The Greatest Presidential Speech
On this day, in 1809, the 16th and perhaps greatest president of the United States was born. Abraham Lincoln would be the president to guide the United States of America through that time of bloody turmoil we know as the War Between the States. At the west end of the National Mall stands the Lincoln Memorial, honoring this great man. The south side chamber contains the words to perhaps the most famous speech in U. S. History, the Gettysburg Address. As powerful and poignant as that address is, there is perhaps a more powerful and important address inscribed upon the walls of the north side chamber - Lincon’s 2nd Inaugural Address. In my estimation, this short oration may be the greatest presidential speech ever delivered.
On March 4, 1865, Lincolnd delivered the second shortest inaugural speech in history. Some were still arriving when the president concluded his 6-7 minute speech. Historian Don E. Fehrenbacher wrote:
In the Second Inaugural, [Lincoln] revealed his most deeply held convictions to a national audience in a way that no other president has done throughout all of American history. In this religious belief, Lincoln had found strength to persevere, and at the time of his Second Inaugural when it was apparent that the Union cause would eventually be won, he publicly acknowledged its tenet that the final outcome had been foreordained all along.
Licoln’s second inaugural address if filled with biblical and theological language. Over the course of 701 words Lincoln mentions God fourteen times, quotes the Bible four times and invokes prayer three times. Humility permeates this address. In the words of Lincoln Biographer, David Herbert Donald:
As the day for Lincoln’s second inauguration drew near, Americans wondered what their sixteenth president would say about the Civil War. Would Lincoln guide the nation toward “Reconstruction”? What about the slaves? They had been emancipated, but what about the matter of suffrage?

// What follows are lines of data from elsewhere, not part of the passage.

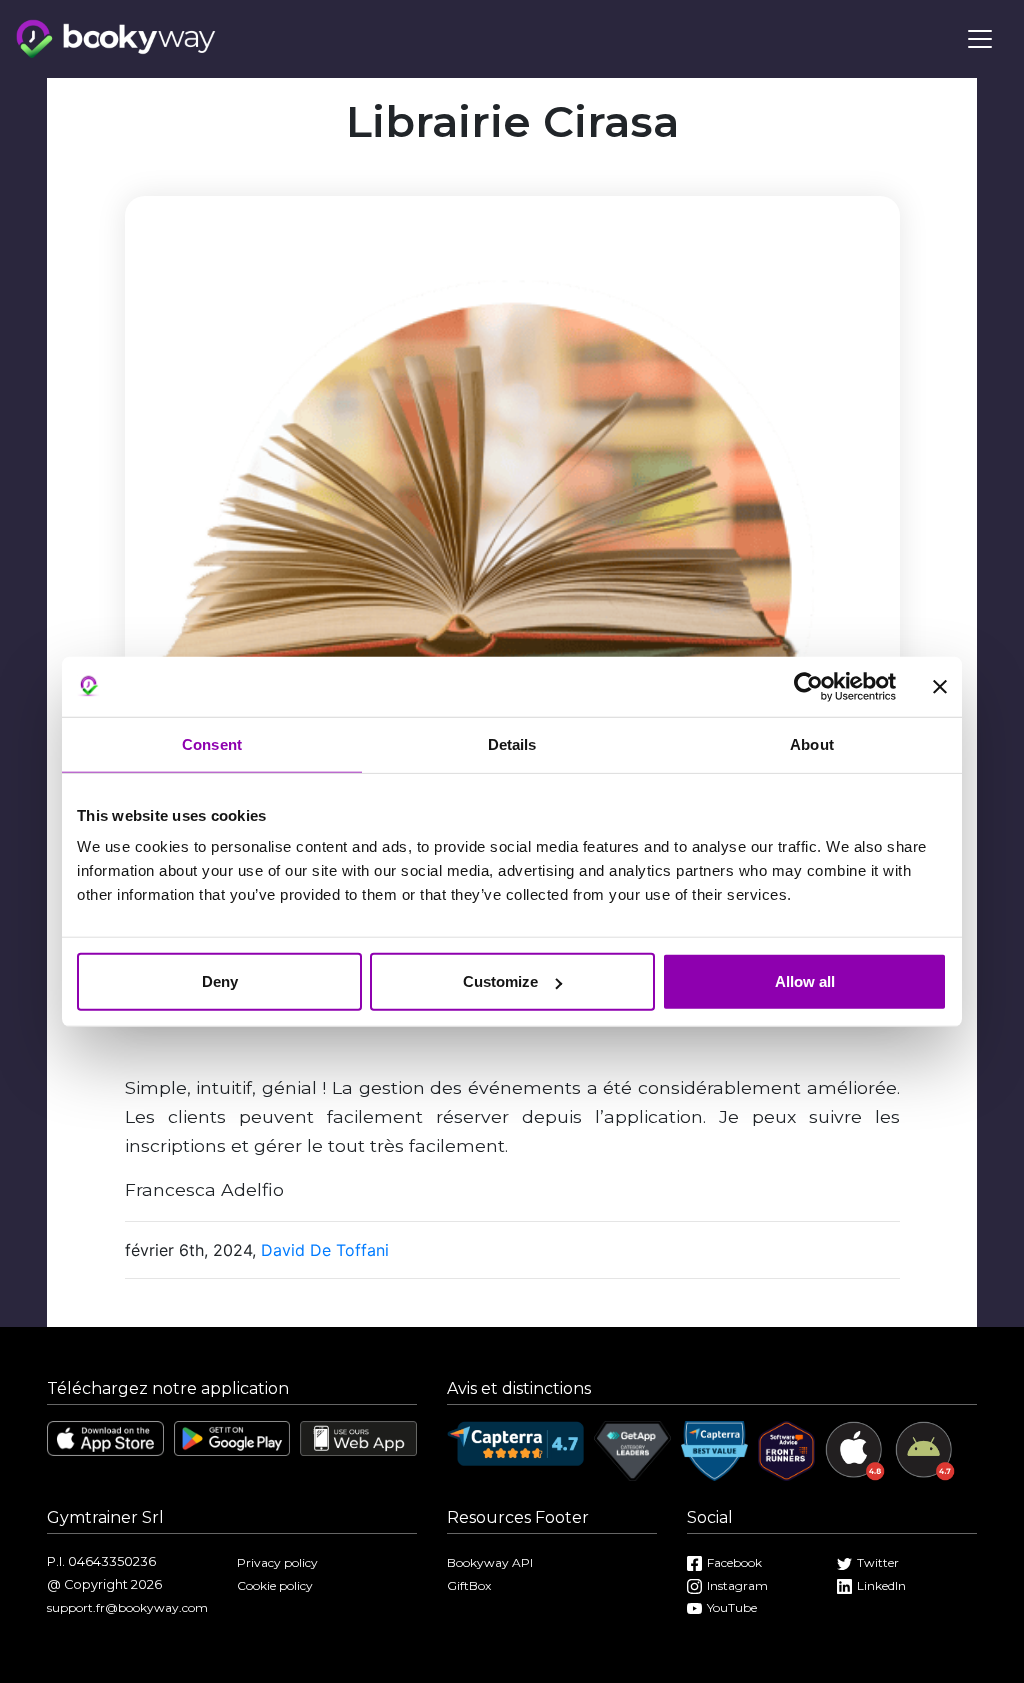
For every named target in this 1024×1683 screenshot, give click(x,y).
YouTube (732, 1607)
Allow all (805, 981)
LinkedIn (881, 1585)
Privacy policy (277, 1562)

When Lincoln finally stood before his fellow countrymen on March 4, 1865, and had only 703 words to share, the American public was stunned. The President had not offered the North a victory speech, nor did he excoriate the South for the sin of slavery. Instead, he called the whole country guilty of the sin and pleaded for reconciliation and unity. In this compelling account, noted historian Ronald C. White Jr. shows how Lincoln’s speech was initially greeted with confusion and hostility by many in the Union; commended by the legions of African Americans in attendance, abolitionist leader Frederick Douglass among them; and ultimately appropriated by his assassin John Wilkes Booth forty-one days later.

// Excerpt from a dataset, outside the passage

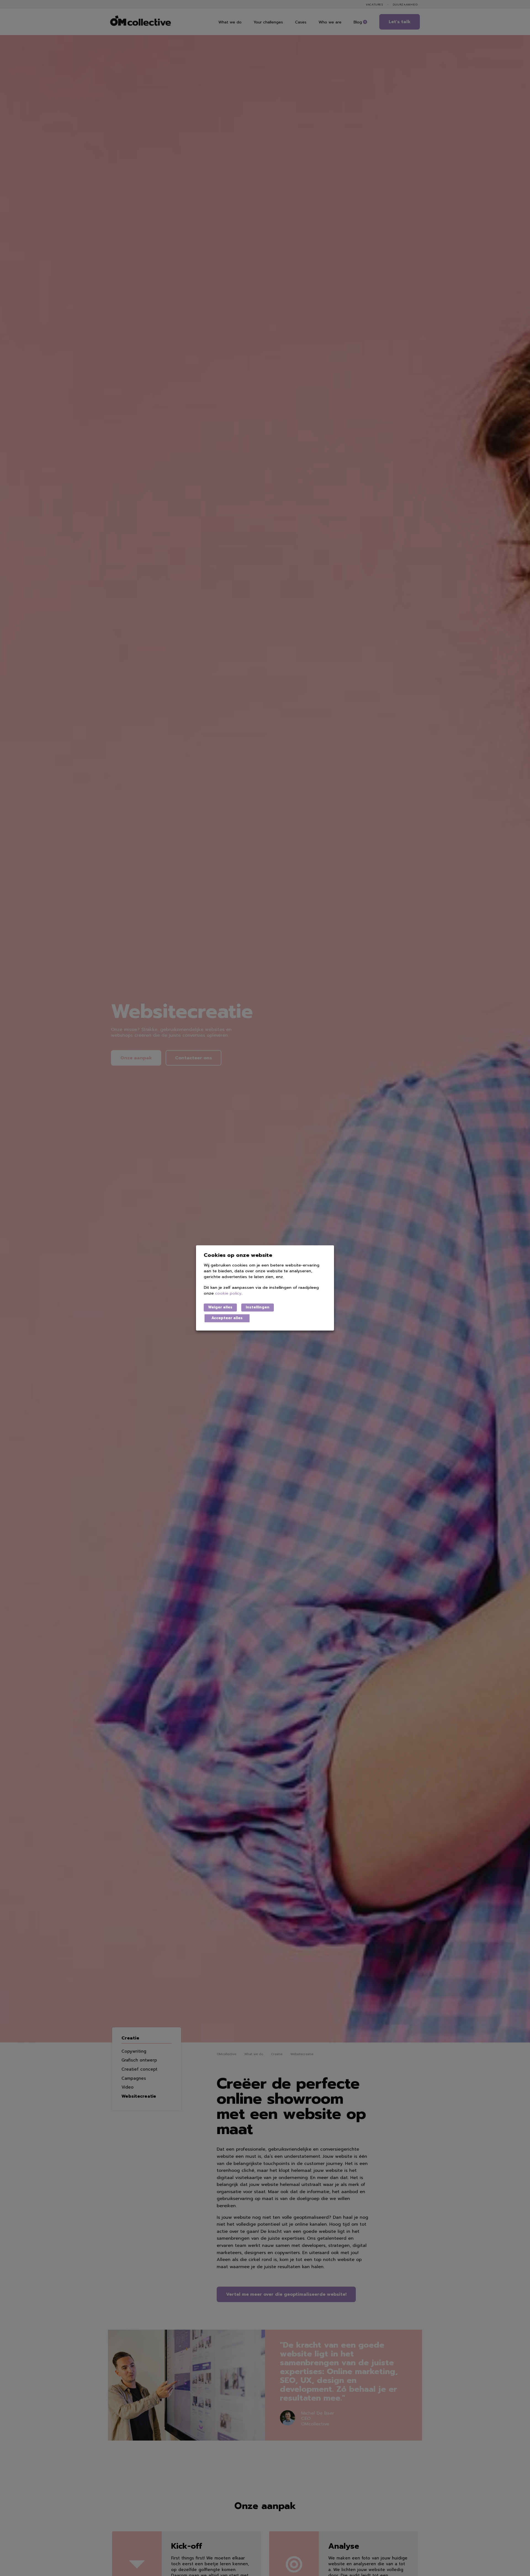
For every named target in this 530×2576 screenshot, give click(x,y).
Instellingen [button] (257, 1307)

I conclude with an excerpt from this address:
Both read the same Bible, and pray to the same God; and each invokes His aid against the other. It may seem strange that any men should dare to ask a just God’s assistance in wringing their bread from the seat of other men’s faces; but let us judge not that we be not judged. The prayers of both could not be answered; that of neither has been answered fully. The Almighty has His own purposes. “Woe unto the world because of offences! for it must needs be that offences come; but woe to that man by whom the offence cometh!” If we shall suppose that American Slavery is one of those offences which, in the providence of God, must needs come, but which, having continued through His appointed time, He now wills to remove, and that He gives to both North and South, this terrible war, as the woe due to those by whom the offence came, shall we discern therein any departure from those divine attributes which the believers in a Living God always ascribe to Him?